The sitcom conventions are all there, most notably in the outlandish landlords, mentally unbalanced Mrs. Wicker (Kate Buddeke) and horrifically racist Mr. Wicker (Bill Buell). But the thematic structure of the play can be summed up by its subversion: a massive series of comic misunderstandings lead the fastidious florist Linda (Hannah Cabell) to first believe that their Night at the Roxbury-like neighbor Terry (Eddie Cahill) is sticking his dick in the nose of her ditsy, promiscuous roommate Connie (Anna Chlumsky) -- they're actually doing coke. ("How can I feel good when I have all of this white stuff coming out of my nostrils?") Her prudishness makes it difficult to explain this to her new roommate, Brad (Jake Silbermann), which leads him to believe that she's figured out that he's actually gay -- not just pretend gay, to fool the landlords -- an issue that makes her condemnations -- "I'm sick, you're making me sick to my stomach" -- wound him even more. Likewise, when Connie comforts this former Vietnam soldier, trying to get him to confront his trauma, he mistakes her solidarity as a confession that she's a lesbian: "Just today I was with someone [at the beach]. It felt nice. I love getting all wet."

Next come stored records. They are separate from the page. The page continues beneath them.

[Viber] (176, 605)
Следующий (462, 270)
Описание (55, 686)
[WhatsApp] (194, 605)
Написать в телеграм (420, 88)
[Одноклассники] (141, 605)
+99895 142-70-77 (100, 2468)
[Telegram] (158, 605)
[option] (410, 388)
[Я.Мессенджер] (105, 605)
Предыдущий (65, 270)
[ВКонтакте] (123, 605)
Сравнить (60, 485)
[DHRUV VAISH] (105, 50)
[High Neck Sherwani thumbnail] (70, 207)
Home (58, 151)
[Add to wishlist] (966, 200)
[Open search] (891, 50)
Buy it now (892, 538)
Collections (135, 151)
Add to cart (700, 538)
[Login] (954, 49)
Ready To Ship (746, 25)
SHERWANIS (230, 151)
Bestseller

Jackson Gay does a terrific job of staging all the beats of this production: pratfalls for clumsy Brad ("Is there some sort of insupportable weight you're carrying?"), striking one-liners for Connie ("I just get lonely and needy. Boy, I hope I don't get raped!"), and a whole series of elaborate dance sequences choreographed by Deney Terrio that express the ways in which Linda attempts to get out of the body that she feels trapped in. Gay's also absolutely brutal and unrelenting in the pacing, so when Mr. Wicker abruptly starts masturbating an unwilling Linda, or when Terry's "faggot" teasing turns violent, the shifts are shocking, as if the characters in a Nickelodeon cartoon abruptly started acting as if they were in an HBO drama. The cast, without exception, is exceptional, with particular attention given to Cabell and Chlumsky, who get the lion's share of reversals and breakdowns.
The best example of Adjimi's technique can be seen in a simple game called "Faces," which Brad and Linda play in an attempt to cheer each other up (or, more literally, to mask their true feelings). One person calls out an emotion, the other person displays it: elated, anxious. But whereas a sitcom might leave things at this level -- broad strokes of showing, not telling -- Adjimi digs deeper, demands more: carefree, with an undercurrent of fanaticism. These are things that shouldn't -- can't, really -- go together, and yet these contradictions are part of the all-too-human condition. Is it any surprise that Linda breaks down for real after attempting to convey "Anguish, with an undercurrent of sexiness"? That could just as easily be her life, or at least, it could be, if she only had the confidence to embrace her looks.
Don't dismiss 3C, then, as being simple or silly, although it is, at times, both those things. If you like, you're welcome to try to laugh it all off -- surely we've come a long way since this 1978 setting -- but you'll most likely find, as these unlikely roommates do, that we're terrifyingly stuck in some ugly conventions and some uglier lies. Tune in, turn on, don't drop out.